Kaya. Wren. Sorcha. Bailey. Lilith.
I learned too many names to count. It wasn't until I was on my second drink and introducing myself for the tenth or eleventh time when I noticed her.
Jenia Leake. Shit. I'd forgotten that she'd joined the Wild Whisperers when those butterflies had swirled around her head.
She was deep in conversation with a beautiful fellow first-year, a girl with rich, bronze skin who had curtly introduced herself to me as Dazmine earlier. As I watched, another girl—the short, curvy one who'd been the first to join the sector when that tree had hoisted her high with its branches—sidled up to them and said something with a smile.
Jenia turned to Dazmine.
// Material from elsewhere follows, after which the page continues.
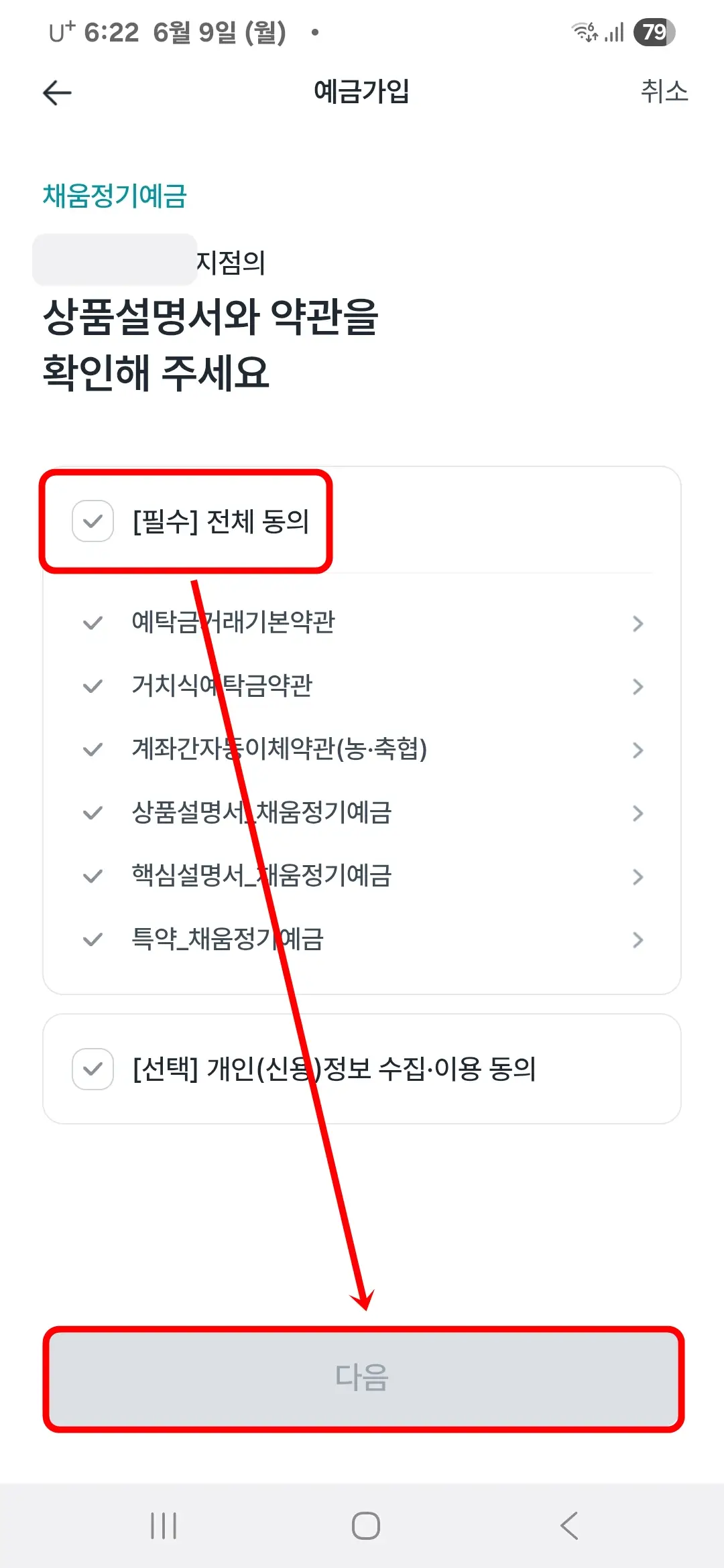Uncheck the 예탁금거래기본약관 agreement

92,622
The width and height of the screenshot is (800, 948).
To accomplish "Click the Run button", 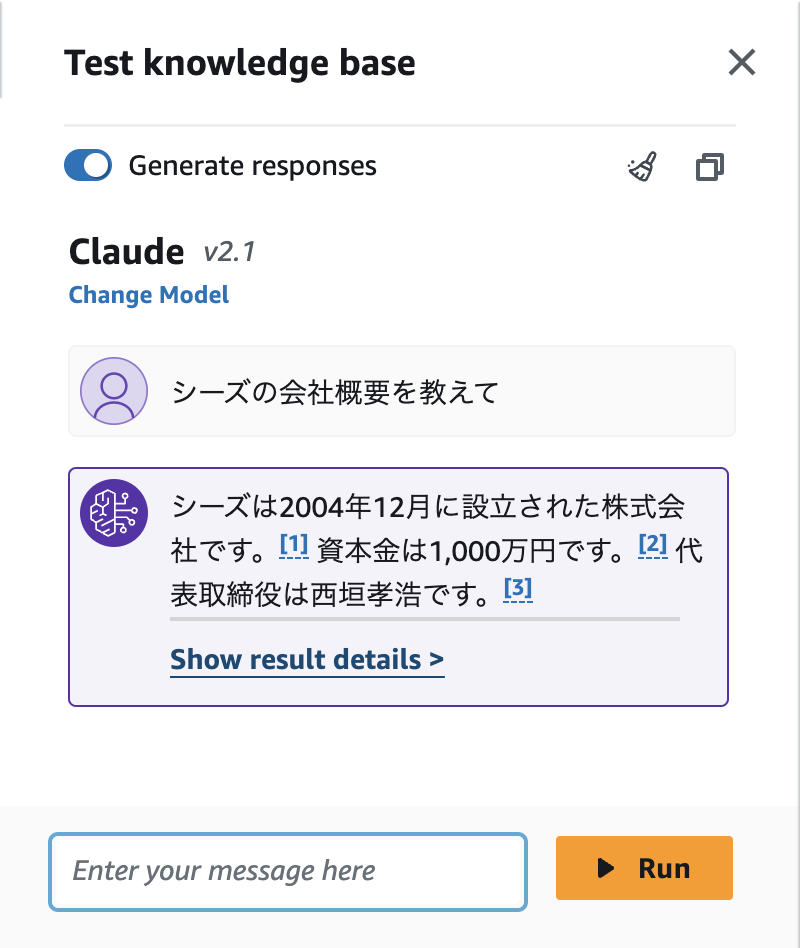I will 644,868.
So loudly I could hear from halfway across the foyer, she said, "It's a wonder that tree was able to lift something so heavy. Poor thing."
My blood froze. The girl's face drained of all color. She had heard, of course. Everyone on this side of the foyer had.
She started to turn away.
I lurched forward, catching her by the arm.
"I thought your Branding was cool," I said quietly.
Her eyes widened as she recognized me. The girl with the tiger.
"Thanks. Yours was, too! Did it…" She paused to tuck a strand of brown hair behind her ear "…scare you, to touch him?"
Jenia was regarding us from the corner of her eye, so I turned my back on her, blocking her view of the girl. "Not really. He was kind of cute, actually."
Of course, Jagaros would probably rip my face off if he heard me say that, but still, I was glad to see a trembling smile lift up the girl's mouth.
"I'm Emelle," she said.
"Rayna." I had spoken my name so many times by now that the syllables were becoming more and more foreign on my tongue each time. Before I could overthink it, I asked, "Do you want to go claim a bunk with me?"
Relief softened Emelle's face.
"Yes, I really would. This is…" She gazed around at all the people and the parakeet zipping around the room, her eyes flicking briefly toward Jenia. "A bit overwhelming."
"Agreed," I said. "Let's go."
Jenia watched us pass her by, the gray of her eyes reduced to slits.